:: LISTED RECORDS

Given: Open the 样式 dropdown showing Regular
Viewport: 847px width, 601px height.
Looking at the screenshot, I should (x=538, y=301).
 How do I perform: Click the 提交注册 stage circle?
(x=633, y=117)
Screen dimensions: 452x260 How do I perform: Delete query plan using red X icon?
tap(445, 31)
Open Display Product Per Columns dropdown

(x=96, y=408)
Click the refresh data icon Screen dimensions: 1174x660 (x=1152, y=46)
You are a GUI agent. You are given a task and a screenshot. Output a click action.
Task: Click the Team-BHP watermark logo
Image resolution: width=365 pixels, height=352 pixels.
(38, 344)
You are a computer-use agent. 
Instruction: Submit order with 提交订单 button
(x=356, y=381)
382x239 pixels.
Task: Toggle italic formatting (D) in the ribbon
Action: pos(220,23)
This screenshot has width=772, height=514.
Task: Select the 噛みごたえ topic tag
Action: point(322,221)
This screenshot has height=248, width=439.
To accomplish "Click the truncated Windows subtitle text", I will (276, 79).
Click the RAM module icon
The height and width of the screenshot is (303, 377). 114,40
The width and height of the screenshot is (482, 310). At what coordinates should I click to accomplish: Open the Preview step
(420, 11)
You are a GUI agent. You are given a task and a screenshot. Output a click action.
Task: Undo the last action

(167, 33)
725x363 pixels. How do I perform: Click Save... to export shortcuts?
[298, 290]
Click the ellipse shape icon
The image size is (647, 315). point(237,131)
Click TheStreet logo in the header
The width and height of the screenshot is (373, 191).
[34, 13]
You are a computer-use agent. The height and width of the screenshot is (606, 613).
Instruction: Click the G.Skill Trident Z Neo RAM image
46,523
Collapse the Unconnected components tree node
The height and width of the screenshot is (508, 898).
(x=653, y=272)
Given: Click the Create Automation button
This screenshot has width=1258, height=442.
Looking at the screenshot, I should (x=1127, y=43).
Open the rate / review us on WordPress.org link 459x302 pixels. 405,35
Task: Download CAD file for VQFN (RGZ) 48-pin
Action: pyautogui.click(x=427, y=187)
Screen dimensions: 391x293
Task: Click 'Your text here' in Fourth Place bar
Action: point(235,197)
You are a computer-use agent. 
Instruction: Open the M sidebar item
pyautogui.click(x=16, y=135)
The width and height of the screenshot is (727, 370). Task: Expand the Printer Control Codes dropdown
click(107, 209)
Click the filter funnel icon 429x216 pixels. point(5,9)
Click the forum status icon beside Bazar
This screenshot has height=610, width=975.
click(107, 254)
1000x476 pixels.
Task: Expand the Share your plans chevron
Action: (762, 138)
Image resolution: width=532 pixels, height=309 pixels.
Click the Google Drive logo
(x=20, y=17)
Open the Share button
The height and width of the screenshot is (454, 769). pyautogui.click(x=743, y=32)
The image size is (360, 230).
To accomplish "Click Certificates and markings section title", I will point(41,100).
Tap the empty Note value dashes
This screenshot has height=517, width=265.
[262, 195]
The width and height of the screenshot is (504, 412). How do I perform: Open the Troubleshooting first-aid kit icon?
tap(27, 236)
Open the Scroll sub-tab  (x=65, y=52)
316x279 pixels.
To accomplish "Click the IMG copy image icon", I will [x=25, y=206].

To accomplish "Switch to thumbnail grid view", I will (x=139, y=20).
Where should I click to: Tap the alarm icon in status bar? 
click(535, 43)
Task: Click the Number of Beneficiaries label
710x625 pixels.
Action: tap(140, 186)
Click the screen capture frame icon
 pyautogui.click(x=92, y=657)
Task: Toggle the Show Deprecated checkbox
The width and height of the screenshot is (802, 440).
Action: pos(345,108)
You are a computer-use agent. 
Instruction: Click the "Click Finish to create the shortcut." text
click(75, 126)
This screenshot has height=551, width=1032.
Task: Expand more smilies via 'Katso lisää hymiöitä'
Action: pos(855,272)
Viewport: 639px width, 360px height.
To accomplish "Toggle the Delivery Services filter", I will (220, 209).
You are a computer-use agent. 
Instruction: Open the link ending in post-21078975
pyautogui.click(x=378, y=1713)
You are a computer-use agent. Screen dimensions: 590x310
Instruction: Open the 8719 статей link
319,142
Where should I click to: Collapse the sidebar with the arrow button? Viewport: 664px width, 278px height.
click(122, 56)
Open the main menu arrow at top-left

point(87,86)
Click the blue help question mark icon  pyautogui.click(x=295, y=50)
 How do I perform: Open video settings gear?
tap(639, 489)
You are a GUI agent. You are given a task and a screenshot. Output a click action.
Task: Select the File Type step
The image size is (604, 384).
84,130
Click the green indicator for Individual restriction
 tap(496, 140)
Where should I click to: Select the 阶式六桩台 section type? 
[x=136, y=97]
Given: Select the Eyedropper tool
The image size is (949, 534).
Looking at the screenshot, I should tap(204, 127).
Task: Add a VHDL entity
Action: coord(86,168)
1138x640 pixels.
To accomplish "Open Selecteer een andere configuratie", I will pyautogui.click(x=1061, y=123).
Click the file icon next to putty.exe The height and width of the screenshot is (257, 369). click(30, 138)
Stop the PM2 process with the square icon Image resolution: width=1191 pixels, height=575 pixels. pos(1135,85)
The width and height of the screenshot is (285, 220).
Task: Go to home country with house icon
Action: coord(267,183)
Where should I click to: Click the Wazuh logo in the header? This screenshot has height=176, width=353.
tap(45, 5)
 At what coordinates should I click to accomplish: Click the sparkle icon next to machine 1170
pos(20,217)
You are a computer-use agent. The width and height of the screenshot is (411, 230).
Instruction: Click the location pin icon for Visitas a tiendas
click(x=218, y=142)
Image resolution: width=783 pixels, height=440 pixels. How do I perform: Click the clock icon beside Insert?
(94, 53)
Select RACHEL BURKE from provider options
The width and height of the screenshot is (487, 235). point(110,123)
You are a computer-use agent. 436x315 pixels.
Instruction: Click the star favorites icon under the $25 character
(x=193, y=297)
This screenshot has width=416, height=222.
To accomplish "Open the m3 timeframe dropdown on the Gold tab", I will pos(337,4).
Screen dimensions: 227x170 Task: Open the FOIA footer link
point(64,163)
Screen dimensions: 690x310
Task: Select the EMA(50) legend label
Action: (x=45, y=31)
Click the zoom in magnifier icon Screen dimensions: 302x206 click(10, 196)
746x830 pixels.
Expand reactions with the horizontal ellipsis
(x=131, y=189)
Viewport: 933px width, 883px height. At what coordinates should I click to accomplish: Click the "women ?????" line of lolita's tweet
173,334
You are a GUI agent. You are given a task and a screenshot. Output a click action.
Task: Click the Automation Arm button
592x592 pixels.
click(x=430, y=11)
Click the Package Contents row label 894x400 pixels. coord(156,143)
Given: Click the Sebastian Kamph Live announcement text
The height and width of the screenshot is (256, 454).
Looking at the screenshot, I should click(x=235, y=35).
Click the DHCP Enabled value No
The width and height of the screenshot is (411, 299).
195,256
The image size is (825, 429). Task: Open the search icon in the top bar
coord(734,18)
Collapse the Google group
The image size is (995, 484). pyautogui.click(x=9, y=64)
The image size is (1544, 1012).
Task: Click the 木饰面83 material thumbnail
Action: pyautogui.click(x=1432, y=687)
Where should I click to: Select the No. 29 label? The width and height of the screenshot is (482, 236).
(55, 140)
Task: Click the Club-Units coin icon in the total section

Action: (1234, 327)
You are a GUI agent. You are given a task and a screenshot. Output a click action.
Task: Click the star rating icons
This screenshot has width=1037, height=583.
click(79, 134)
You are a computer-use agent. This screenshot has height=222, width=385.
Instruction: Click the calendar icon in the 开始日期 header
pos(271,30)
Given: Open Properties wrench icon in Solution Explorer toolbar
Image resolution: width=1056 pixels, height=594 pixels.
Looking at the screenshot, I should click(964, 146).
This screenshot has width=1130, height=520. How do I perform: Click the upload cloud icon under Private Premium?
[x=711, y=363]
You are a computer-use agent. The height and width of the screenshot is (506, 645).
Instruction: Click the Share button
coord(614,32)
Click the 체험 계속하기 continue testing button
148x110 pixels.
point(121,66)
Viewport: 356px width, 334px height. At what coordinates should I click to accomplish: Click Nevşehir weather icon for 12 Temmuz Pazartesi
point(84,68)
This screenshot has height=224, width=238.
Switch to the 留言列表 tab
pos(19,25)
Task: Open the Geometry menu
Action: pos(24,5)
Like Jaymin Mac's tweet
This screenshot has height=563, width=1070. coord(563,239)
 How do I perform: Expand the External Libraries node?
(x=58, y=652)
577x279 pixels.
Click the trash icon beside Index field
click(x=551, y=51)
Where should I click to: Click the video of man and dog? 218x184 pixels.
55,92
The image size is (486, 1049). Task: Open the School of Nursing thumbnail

::::

• _AIM OF THE TASK_: Each line from the one with "Like Jaymin Mac's tweet" through the end of the records above should be written out exactly. No other line should appear.

• _WRITTEN RESPONSE_:
Like Jaymin Mac's tweet
This screenshot has height=563, width=1070. coord(563,239)
 How do I perform: Expand the External Libraries node?
(x=58, y=652)
577x279 pixels.
Click the trash icon beside Index field
click(x=551, y=51)
Where should I click to: Click the video of man and dog? 218x184 pixels.
55,92
The image size is (486, 1049). Task: Open the School of Nursing thumbnail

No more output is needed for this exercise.